::: Stored data :::

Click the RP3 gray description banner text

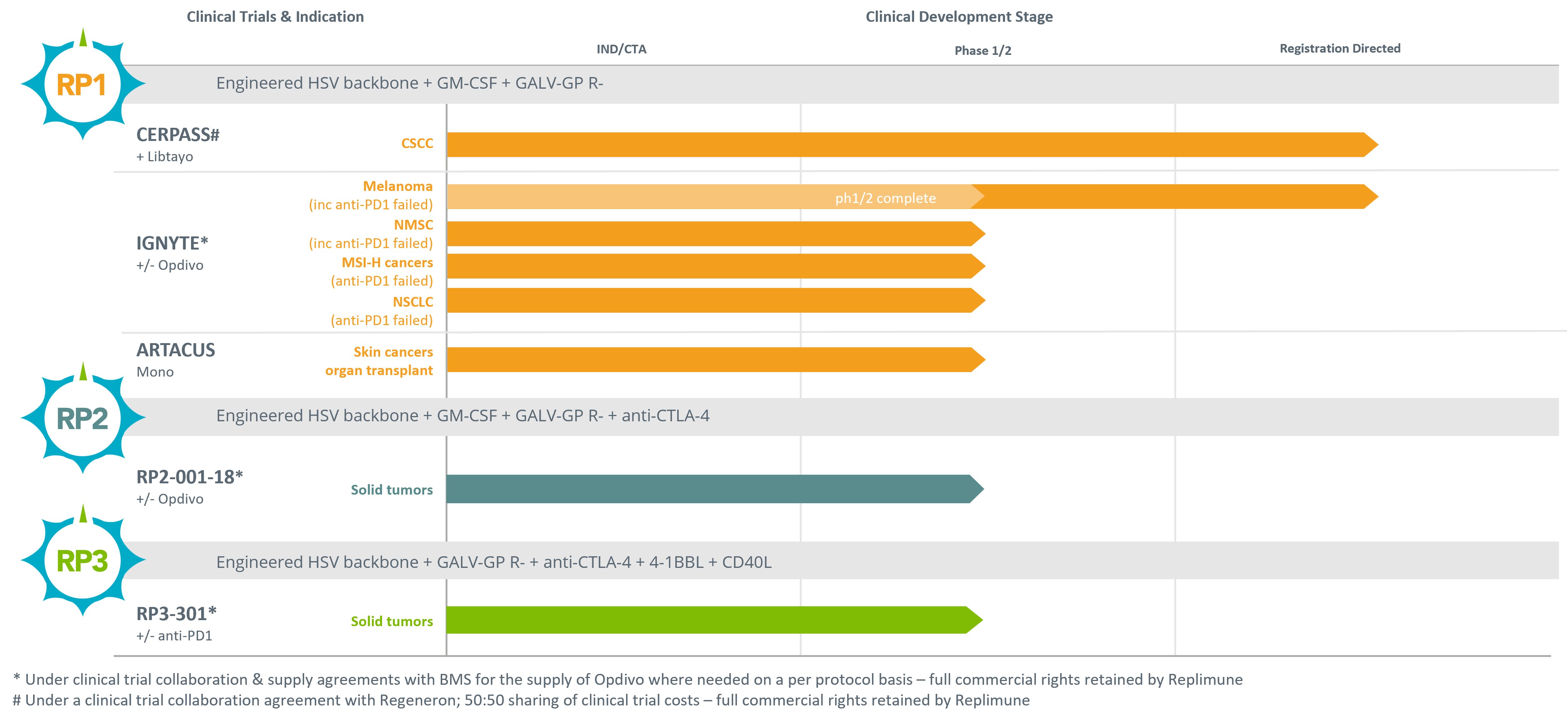click(494, 562)
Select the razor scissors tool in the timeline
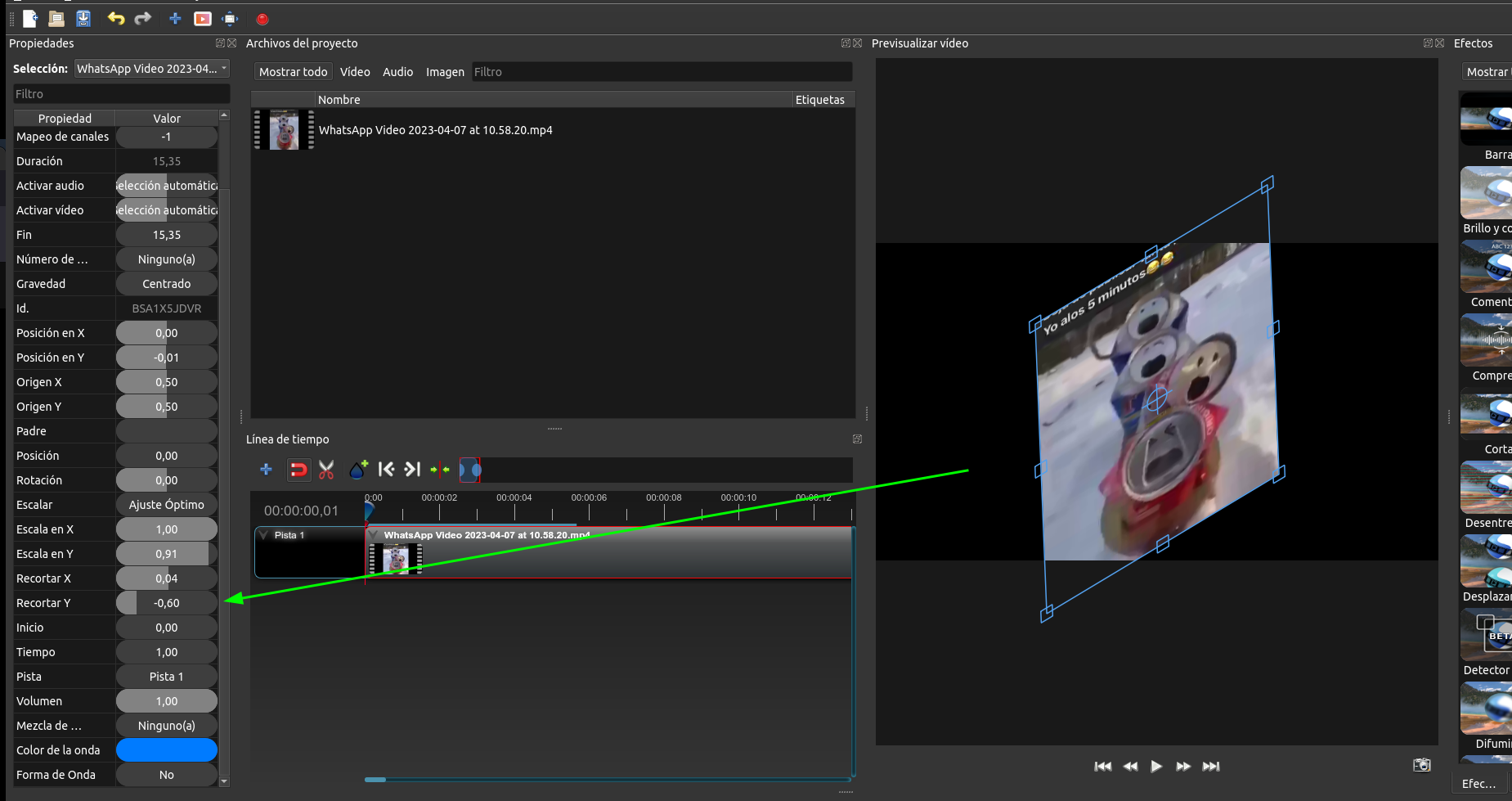Viewport: 1512px width, 801px height. pos(326,470)
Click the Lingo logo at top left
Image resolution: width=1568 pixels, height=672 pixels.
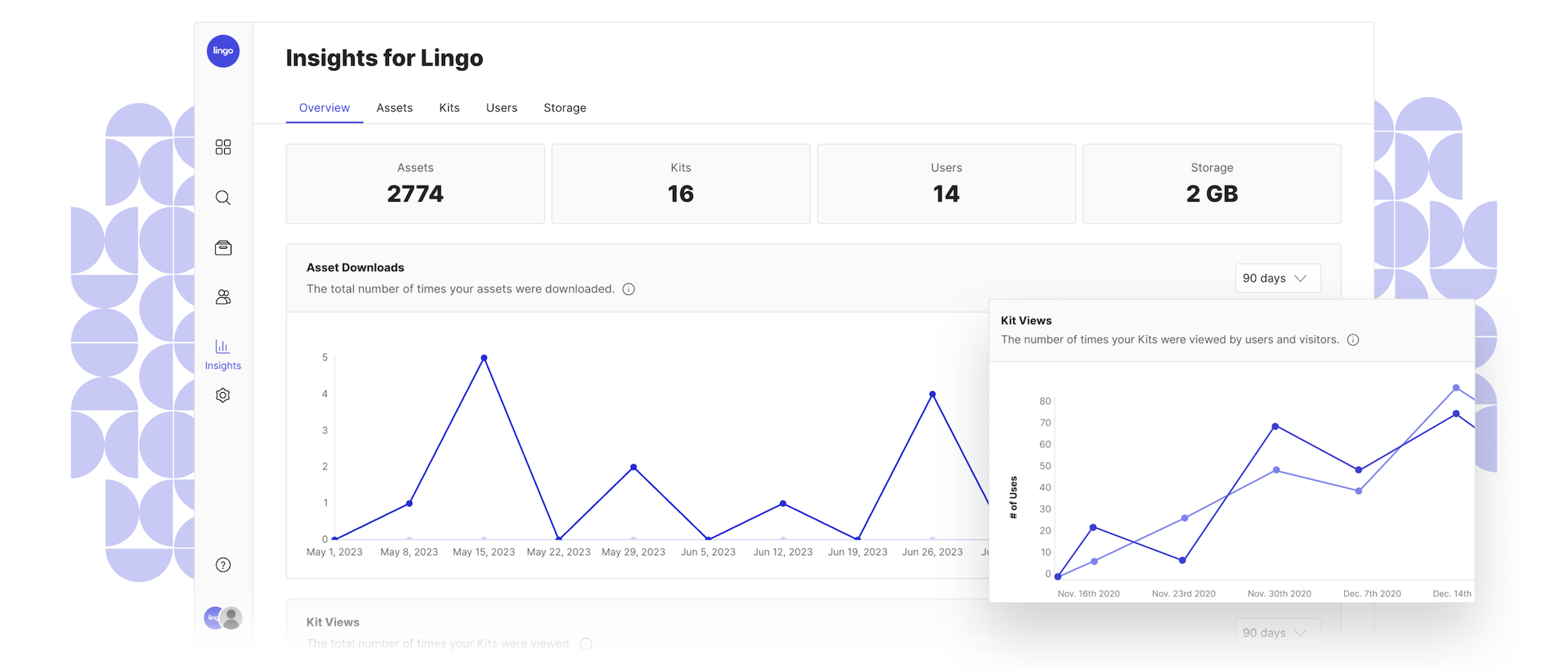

:::

◆ Action item ◆
Print the material again, unchanged, without its pictures.

◆ Exercise response ◆
Click the RP3 gray description banner text

click(494, 562)
Select the razor scissors tool in the timeline
Viewport: 1512px width, 801px height. pos(326,470)
Click the Lingo logo at top left
Image resolution: width=1568 pixels, height=672 pixels.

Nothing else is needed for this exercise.